|
Home Hacks Interesting Links Local Links Photography Parks Cooking |
Comparing Google and MSN Search(Apr. 7, 2005) Update: Some of the deficiencies mentioned here have been fixed by MSN; I will mark those out as and when I confirm the fixes. Feb. 23, 2005 Google is the undisputed heavyweight champion of search engines. Even though it was a latecomer to the search arena, superior technology and elegant design have made it numero uno. As expected, Microsoft has responded to this phenomenon by unleashing their own Mothra to Google's Godzilla (you didn't think the wings on MSN Search were a coincidence, did you?). Seeing that MSN Search (hereafter referred to as MSN) has Google squarely in its sights, it is interesting to see how far MSN has come, and how close is it to catching up to (or even surpassing) Google. Having suddenly found myself with a lot of spare time, I decided to put it to good use: I decided to objectively compare the two search engines using the following criteria:
Methodology: I used a P4 2.8Ghz machine with 256MB memory, running the browser Firefox. I used the same browser for both sites, to avoid any browser bias. The WinXP system was patched with the latest patches from Microsoft. This machine is connected to a Linux box (my main workstation) which is also the firewall, and I used tcpdump on the Linux box to capture the packets flying about, to get accurate size and timing results. There was nothing else of significance running on the WinXP machine; it had been freshly rebooted. Windows firewall was active, but Firefox was allowed unfettered access to the 'net. Also, a few queries were run on both the engines to "prime" them, so to speak (resolve DNS queries, cache images, etc). Before going any further, please keep in mind the following disclaimers: I have no relationship with Google and/or Microsoft (or MSN); while it is possible to nitpick problems with this little "study", this is not a PhD dissertation and should be treated just like any other such study you would find on the Internet.
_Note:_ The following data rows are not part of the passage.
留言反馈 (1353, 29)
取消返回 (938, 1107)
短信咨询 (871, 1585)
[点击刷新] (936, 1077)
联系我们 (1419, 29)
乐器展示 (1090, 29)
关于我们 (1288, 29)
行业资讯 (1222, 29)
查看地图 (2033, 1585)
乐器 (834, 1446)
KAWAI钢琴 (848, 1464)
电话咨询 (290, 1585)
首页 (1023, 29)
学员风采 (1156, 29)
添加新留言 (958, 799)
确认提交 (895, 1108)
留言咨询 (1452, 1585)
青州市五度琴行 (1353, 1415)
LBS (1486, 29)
But before we jump into monitoring the network traffic, we must remove the network delay from our calculations; after all, it isn't the SE's fault if I'm sitting in Hicksville USA on the wrong end of a dialup line (with due apologies to those of you who are on the wrong end of a dialup line).
Ping times:
C:\>ping -n 10 search.msn.com
Pinging a134.g.akamai.net [209.18.34.71] with 32 bytes of data:
Approximate round trip times in milli-seconds:
Minimum = 46ms, Maximum = 107ms, Average = 53ms
C:\>ping -n 10 www.google.com
Pinging www.google.akadns.net [64.233.161.99] with 32 bytes of data:
Approximate round trip times in milli-seconds:
Minimum = 47ms, Maximum = 89ms, Average = 55ms
Actual tests: First, I queried both the engines with randomly generate pairs of words. The idea was to see how long the engines take for some really rare search terms: usually these resulted in none or few matches. The time taken (the time difference between the sending of the first packet and the sending of the last ACK on delivery of the search results) is shown below, along with the terms.
Next, we move to the other end of the spectrum and query the engines with really popular terms. Since Ms. Hilton seems to be quite popular these days, her name was the first term used. The others were chosen for similar reasons ("Apache" is a popular server and many sites have the server's name at the bottom; "contact us" is also in many pages, hence "contact" was chosen).
Number of hitsThis time, we are looking at how many matches did the SE report. Of course, there's no way to verify this number; the SE can report whatever number it pleases, but I'm hoping the SEers won't resort to such shenanigans.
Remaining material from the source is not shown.